Nach der Korrektur im Februar gibt es Befürchtungen, dass sich das Marktumfeld nach Jahren des inflationsfreien Wachstums geändert hat. Doch wie groß ist die Inflationsgefahr tatsächlich, nachdem sich die Produktionslücke in einigen Ländern voraussichtlich geschlossen hat? „Einige Marktteilnehmer haben diese Marktbewegungen als ein Ergebnis fundamental veränderter ökonomischer Rahmenbedingungen nach dem Motto ‚steigende Inflation führt zu steigenden Zinsen und schlägt sich letztendlich in schwächeren Aktienmärkten nieder‘ interpretiert“, so Tilmann Galler, Kapitalmarktstratege bei J.P. Morgan Asset Management. Diese Argumentation findet der Stratege allerdings wenig stichhaltig. „Richtig ist, dass sich die Weltwirtschaft in einem Aufschwung befindet; so wachsen derzeit die Eurozone mit stolzen 2,7 Prozent Plus im Vergleich zum Vorjahr und Japan deutlich über Trend. Selbst die USA, die sich im neunten Jahr der Expansion befinden, können noch mit einem realen BIP­Wachstum über dem langjährigen Durchschnitt aufwarten“, so Galler.

Kapazitätsengpässe sind nicht zu befürchten

Eine Folge des wirtschaftlichen Aufschwungs der letzten Jahre ist, dass sich die Kapazitätsauslastung der Volkswirtschaften zusehends verbessert und die Lücke, die die Finanzkrise gerissen hat, langsam schließt ­ mit nachhaltiger Wirkung auf das Inflationspotential. „Das Schließen der Produktionslücke als Differenz von tatsächlichem und potentiellem Wachstum einer Volkswirtschaft bedeutet eine bessere Nutzung der vorhandenen Kapazitäten. Sobald jedoch eine Wirtschaft über ihrem Potential wächst, steigt aufgrund von Kapazitätsengpässen die Inflationsgefahr. In dieser Situation befindet sich zurzeit jedoch nur die USA“, erklärt Galler.
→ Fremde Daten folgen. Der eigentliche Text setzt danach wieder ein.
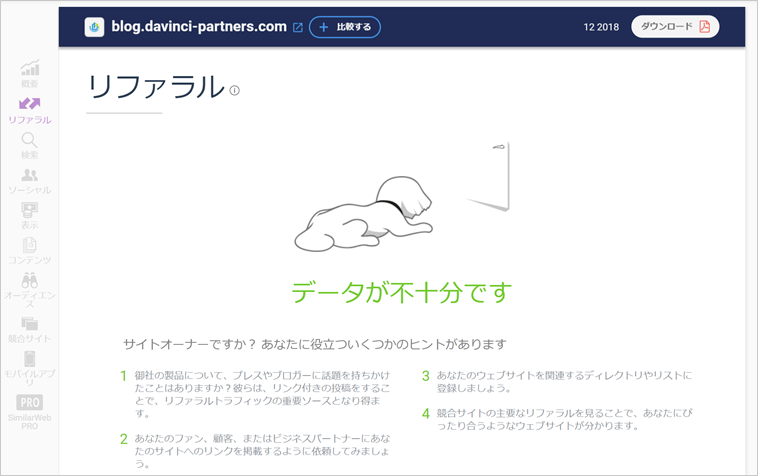Download the report with ダウンロード button
Viewport: 758px width, 476px height.
tap(675, 27)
In den aktuellen Inflationszahlen spiegele sich dieser Trend jedoch nur bedingt wider. Die US­Inflationsrate liegt mit derzeit 2,1 Prozent zwar leicht über dem Inflationsziel der Notenbank, ist seit fünf Monaten jedoch quasi konstant. Der höhere Ölpreis dürfte die Verbraucherpreise in den nächsten Monaten etwas ansteigen lassen. In der Eurozone hingegen ging es seit Februar 2017 mit der Teuerungsrate kontinuierlich abwärts, aktuell liegt sie bei 1,2 Prozent. Die Ursachen liegen einerseits in der geringeren Auslastung der europäischen Wirtschaft und andererseits an der kräftigen Aufwertung des Euro in den letzten 12 Monaten. „Nach unserer Einschätzung gibt es keinen Bedarf für die US­Notenbank, in diesem Jahr mehr als viermal an der Zinsschraube zu drehen. Das hebt den US­Leitzins zum Jahresende auf voraussichtlich 2,5 Prozent, womit er aber immer noch unter den langfristigen Erwartungen der Federal Reserve von 2,75 Prozent liegt“, sagt Galler. Die EZB dürfte in diesem Jahr aufgrund der verhaltenen Inflation keinerlei Handlungsbedarf sehen, die Nullzinspolitik zu beenden. „Allein dies sollte die Argumente derjenigen, die fundamentale Änderungen heraufbeschwören, entkräften.“

Die Rückkehr der Aktienmärkte zur Normalität

Anleger sollten sich nach Meinung von Tilmann Galler vielmehr vor Augen führen, dass ruhige Börsenjahre wie 2017 äußerst selten sind. Der maximale Rückgang bei europäischen Aktien lag im vergangenen Jahr bei einem Minus von vier Prozent. Der durchschnittliche maximale Rückgang pro Kalenderjahr seit 1980 liegt jedoch bei einem Minus von 12 Prozent. „Der Rücksetzer im Februar ist unserer Einschätzung nach eine Korrektur zu optimistischer Erwartungen und somit die Rückkehr der Aktienmärkte zur Normalität. Der anhaltende wirtschaftliche Aufschwung, der die Unternehmensgewinne weiter sprudeln lässt, bietet verbunden mit einer relativ stabilen Inflation für Aktien auch in diesem Jahr ein Umfeld, das trotz höherer Volatilität ein moderat positives Jahr erwarten lässt“, so sein Ausblick.